Circula pelas redes sociais que o piloto que conduzia o avião que caiu e matou o ex-governador de Pernambuco, Eduardo Campos, foi envenenado. Então candidato à presidência da República, Campos morreu em um acidente aéreo em 2014. Por meio do ​projeto de verificação de notícias​, usuários do Facebook solicitaram que esse material fosse analisado. Confira a seguir o trabalho de verificação da ​Lupa​:

Reprodução

“URGENTE: Laudo mostra que piloto de Eduardo Campos foi envenenado. Foi divulgado o resultado do laudo dos exames toxicológico e histopatológico. Mais uma na conta do PT e do Lula”
Publicação no Twitter que, até às 20h do dia 28 de outubro de 2019, tinha sido retuitada por mais de 2,3 mil pessoas

FALSO

A informação analisada pela Lupa é falsa. Segundo o Ministério Público de São Paulo (MP-SP), a informação não procede. Em fevereiro de 2019, o órgão arquivou o inquérito que investigava a queda do avião que matou o então candidato Eduardo Campos e outras cinco pessoas em 2014, na cidade de Santos. Segundo o MP-SP não foi possível determinar a causa exata do acontecimento, já que a cabine de comando do avião não contava com equipamentos ou estes estavam inoperantes.

No ano passado, a Polícia Federal concluiu em seu inquérito que a queda poderia ter ocorrido por quatro motivos: colisão com um elemento externo, desorientação espacial, falha de profundor e falha de compensador de profundor.

O boato de que o piloto teria sido envenenado é antigo e já circula desde 2017, quando foi verificado pelo site Boatos.org.

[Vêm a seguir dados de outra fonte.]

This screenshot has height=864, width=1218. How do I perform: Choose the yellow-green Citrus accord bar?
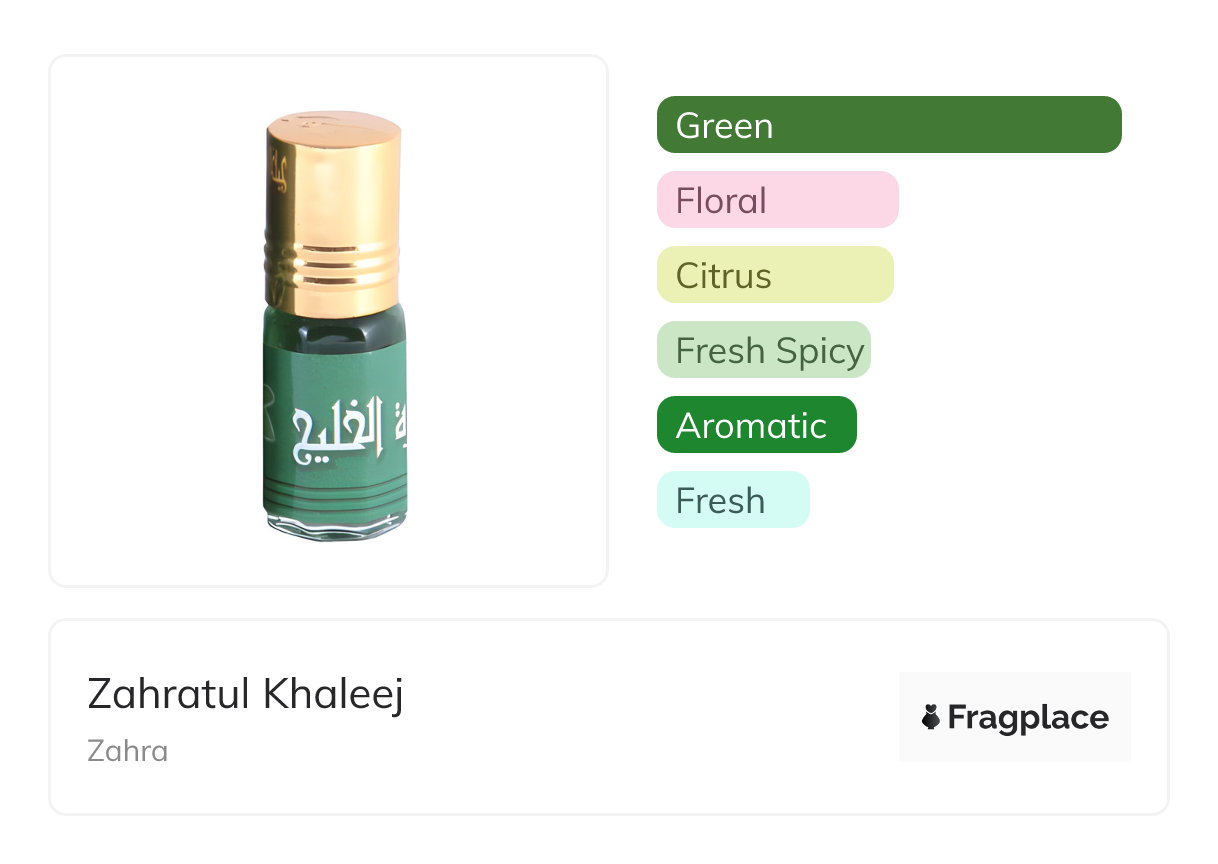(x=774, y=275)
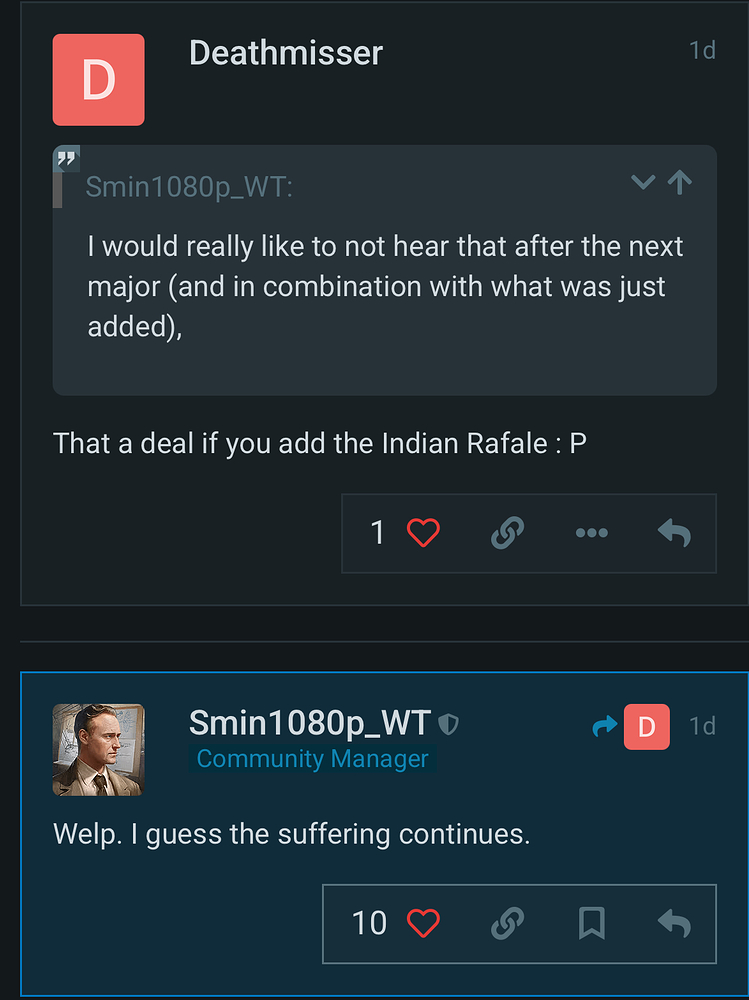The image size is (749, 1000).
Task: Bookmark Smin1080p_WT's post
Action: [591, 924]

Ele voltou a circular em abril desse ano, tendo sido desmentido também pelo Estadão Verifica. Em 25 de outubro, um perfil identificado como Pavão Misterioso republicou essa mesma história falsa, com link para um site chamado presidentebolsonaro.com.

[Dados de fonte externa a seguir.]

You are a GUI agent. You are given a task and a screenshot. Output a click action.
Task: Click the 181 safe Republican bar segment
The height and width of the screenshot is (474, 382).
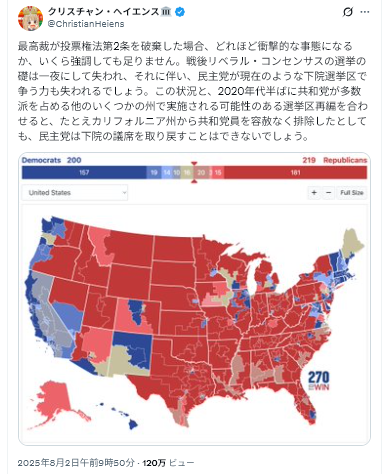pyautogui.click(x=295, y=173)
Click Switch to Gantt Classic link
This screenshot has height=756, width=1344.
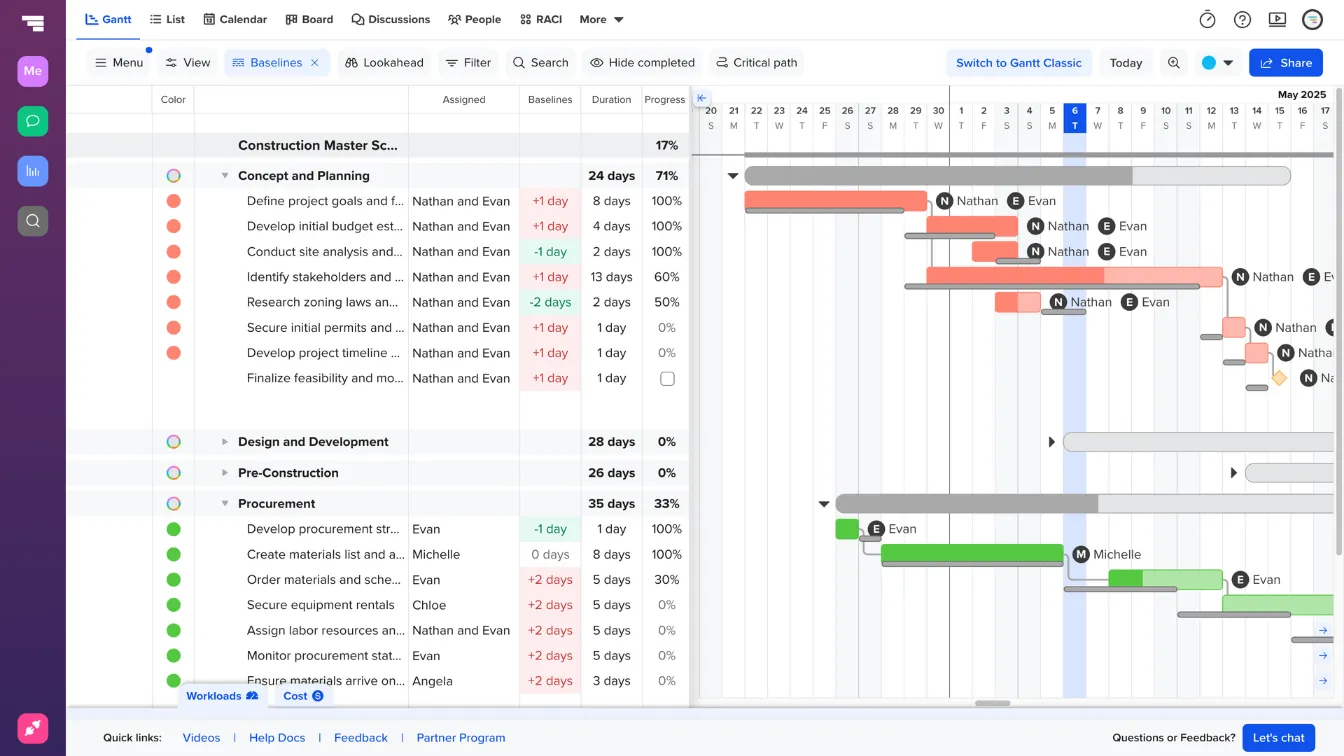coord(1019,63)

Esta publicação diz, no título, que o piloto morreu envenenado. O texto, porém, fala sobre a morte do empresário Paulo César de Barros Morato. No acidente que matou Campos, a aeronave era pilotada por Geraldo Magela Barbosa da Cunha e Marcos Martins, que também morreram no acidente – ou seja, o título e o texto falam de pessoas diferentes.

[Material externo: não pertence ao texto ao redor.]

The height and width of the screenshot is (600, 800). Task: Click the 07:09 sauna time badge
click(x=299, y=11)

Morato era um dos indiciados da Operação Turbulência, deflagrada pela PF em 2016. Segundo as investigações, ele era o responsável pela empresa Câmara & Vasconcelos Locação e Terraplanagem Ltda, responsável por comprar o avião no qual Campos morreu. O empresário foi encontrado em um motel na cidade de Olinda, em 2016, após ingerir chumbinho. Segundo inquérito da Polícia Civil de Pernambuco, ele cometeu suicídio.

Campos morreu em agosto de 2014, durante a campanha das eleições presidenciais daquele ano. Candidato pelo PSB, Campos estava voando para Santos, no litoral paulista, para participar de uma programação de campanha quando o avião caiu. O acidente resultou ainda nas mortes de Alexandre Severo e Silva (fotógrafo), Carlos Augusto Leal Filho (assessor), Pedro Valadares Neto (assessor e ex-deputado federal), Marcelo de Oliveira Lyra (cinegrafista), além dos pilotos Cunha e Martins.